September 10, 1953:
Swanson sells TV dinners. Why is this a big deal for media? For one thing, TV dinners mostly came into being because of, well…TV. By this time, television had become a mainstay for Americans, who were constant viewers of new shows like “I Love Lucy” and “The Bob Hope Show.” It makes sense that people would want a way to come home from work, relax, catch their favorite TV shows and eat dinner at the same time–with no cooking or cleaning to get in the way. The timing was also perfect because Swanson found itself with 520,000 pounds of turkey, and lacked the warehouse space to store it. Packing it up, freezing it and shipping it out was the solution, and dinner has never been quite the same since. Now, eating in front of the TV is cited as one reason why it can be the most harmful passive activity.
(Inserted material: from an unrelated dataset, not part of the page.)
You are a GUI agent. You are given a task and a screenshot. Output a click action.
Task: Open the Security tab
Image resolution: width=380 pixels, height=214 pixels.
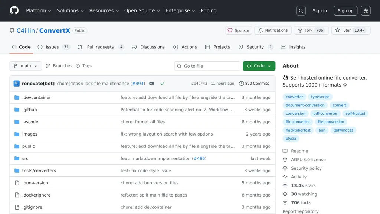tap(255, 47)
September 23, 1944 and 1952:
On this date in 1944, Franklin Roosevelt delivered his “Fala speech” as a response to Republican attacks being made against him at the time. A rumor had been going around that Roosevelt’s beloved Scottish Terrier, Fala, had been left behind when FDR was visiting the Aleutian Islands, and that the distraught president had sent a destroyer to retrieve the dog at great cost to taxpayers. While campaigning for the 1944 election, Roosevelt invoked the story during a speech made at a campaign fundraising dinner, saying, “These Republican leaders have not been content with attacks on me, or my wife, or my sons. No, not content with that, they now include my little dog, Fala…I think I have a right to resent, to object, to libelous statements about my dog.” This speech was later known as the “Fala speech,” and humanized Roosevelt while making Republican attackers appear desperate and strained.
Exactly eight years later in 1952, inspired by the Fala speech, Richard Nixon (who was then a US Senator and the Republican nominee for Vice President) delivered his famous “Checkers speech.” Nixon had been accused of misusing money from a fund which had been set up to reimburse the candidate for his campaign expenses, and answered the accusations with a radio and television address defending himself. He mentioned that there was one gift he would not give back, and that was the black and white cocker spaniel sent by an admirer in Texas, which his daughter named Checkers. After the address, Nixon received an outpouring of support from the public, and he remained on the ticket despite the scandal. The Checkers speech was one of the first times television was used by a politician to appeal directly to voters on an emotional level, endowing him with an image as a man of the people.
And who knows? Perhaps on the 65th anniversary of the Fala speech, we’ll get an update on Bo Obama.